Restaurant Brands New Zealand Ltd is the parent company to four fast-food retail chains – Pizza Hut, Starbucks, KFC and the recently launched Carl’s Jr. The company lists as ‘RBD’ on the New Zealand Stock Exchange under the NZX code. The company established in 1997 and as at February 2014 operates 176 stores, around 3,700 staff and over 60,000 daily customers (Restaurant Brands New Zealand Ltd, n.d.). The growing popularity of fast-food in New Zealand coupled with the company’s high sales records has resulted in it being a strong contender in today’s competitive market. RBD operates in the ‘Services’ sector and ‘Restaurants’ industry (Yahoo! Business and Finance, n.d.).
Financial data sources:
The data is mainly obtained from the company’s last five-year annual reports, Yahoo!Finance and another valuable source – Reuters.
About the analysis:
This cohesive analysis is to understand and interpret RBD’s capital structuring decisions and try to establish a relationship with the capital structure theories. The relevant criteria for analyzing RBD’s capital structure are the debt and equity level of the company over the last 5-year period. The starting point of the analysis would be comparing the debt and equity levels of the company over the last five years. The debt considered in this study is the interest-bearing debt, with market value assumed at the balance sheet date. The market value of equity is computed using the amount of outstanding shares and the share price also on the balance sheet date. The beta for the company as at 01/11/2014 is 0.92 and is assumed to be the same for all five years (Reuters, n.d.). The market risk premium is considered as 6% for all years, as is the average for New Zealand (Fernandez, Aguirreamalloa, & Corres, 2011). The risk-free rate is considered as 4.64% as the average of highest and lowest interest rates of Government bonds for the last five years (Interest.co.nz, n.d.). Company’s Financial Facts
The important events prior to and during this five-year span for the company were the KFC store transformations, close down of a few stores and the most recent launch of Carl’s Jr. These would be the main drivers for the capital structuring decisions taken by RBD. The debt for RBD concentrates mostly on bank loans and finance leases, and the company has not issued any bonds. The approved limit of the loan given by Westpac has been $35 million for all years except 2009-2010 where it was $45 million (Restaurant Brands New Zealand Ltd, 2010-2014). The following graphical representation depicts the debt market value for the company over the last five-year period. Figure-1
It is evident from the graph that RBD has not utilized the approved and available loan amount. Furthermore, RBD issued new shares every year. RBD issued the lowest number of shares in 2013-2014 of 20,980 (0.02%) with the raised capital of $57,695 and the highest number being 482,861 (0.50%) raising capital of $936,750 in 2010-2011 (see Appendix A).

» Available data

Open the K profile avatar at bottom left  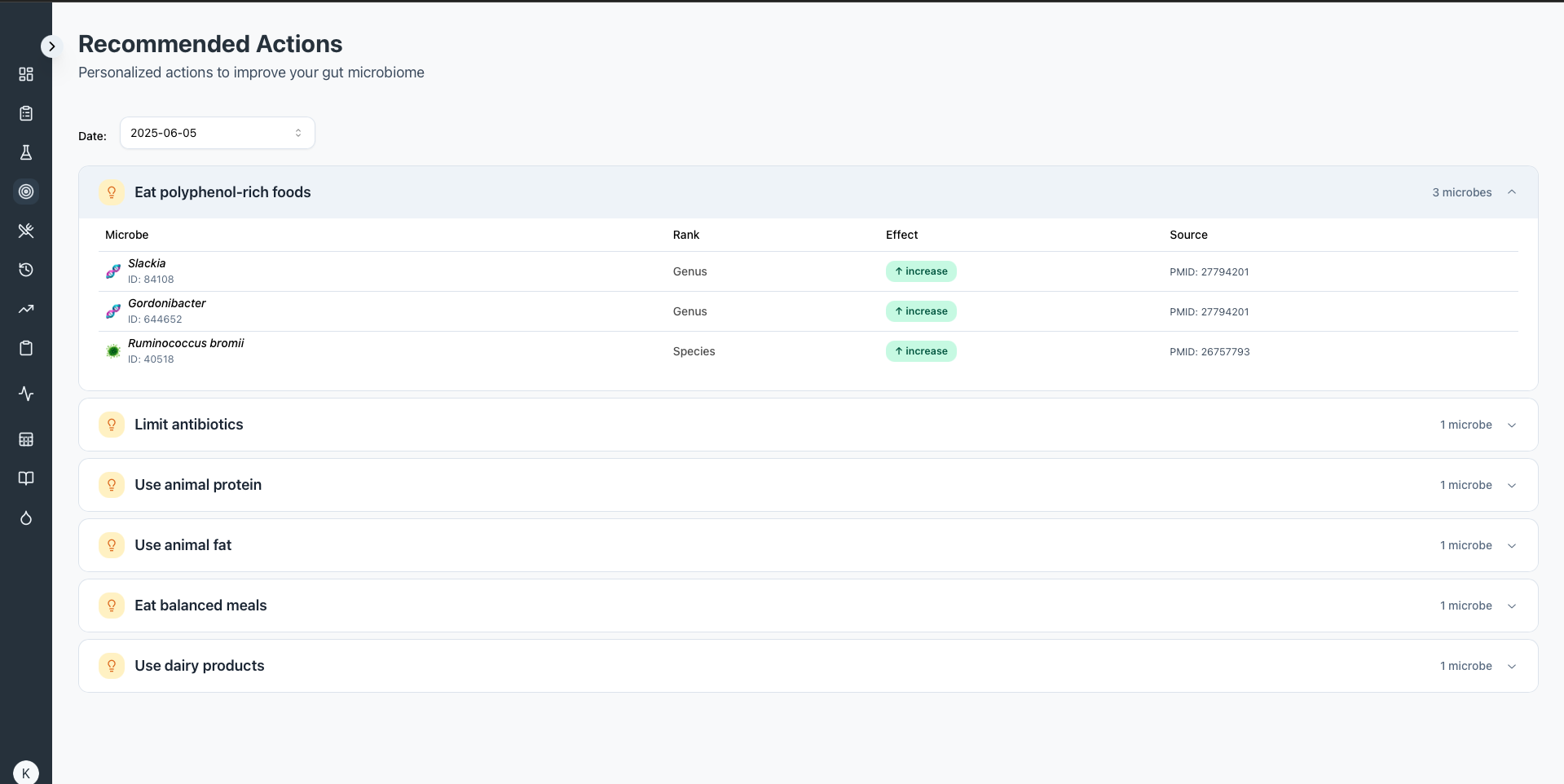tap(26, 772)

» Aim of the exercise
Could you copy the passage of the Restaurant Brands text starting with "Restaurant Brands New Zealand Ltd is" and going on through "and Finance, n.d.).", word for word?

» Result below
Restaurant Brands New Zealand Ltd is the parent company to four fast-food retail chains – Pizza Hut, Starbucks, KFC and the recently launched Carl’s Jr. The company lists as ‘RBD’ on the New Zealand Stock Exchange under the NZX code. The company established in 1997 and as at February 2014 operates 176 stores, around 3,700 staff and over 60,000 daily customers (Restaurant Brands New Zealand Ltd, n.d.). The growing popularity of fast-food in New Zealand coupled with the company’s high sales records has resulted in it being a strong contender in today’s competitive market. RBD operates in the ‘Services’ sector and ‘Restaurants’ industry (Yahoo! Business and Finance, n.d.).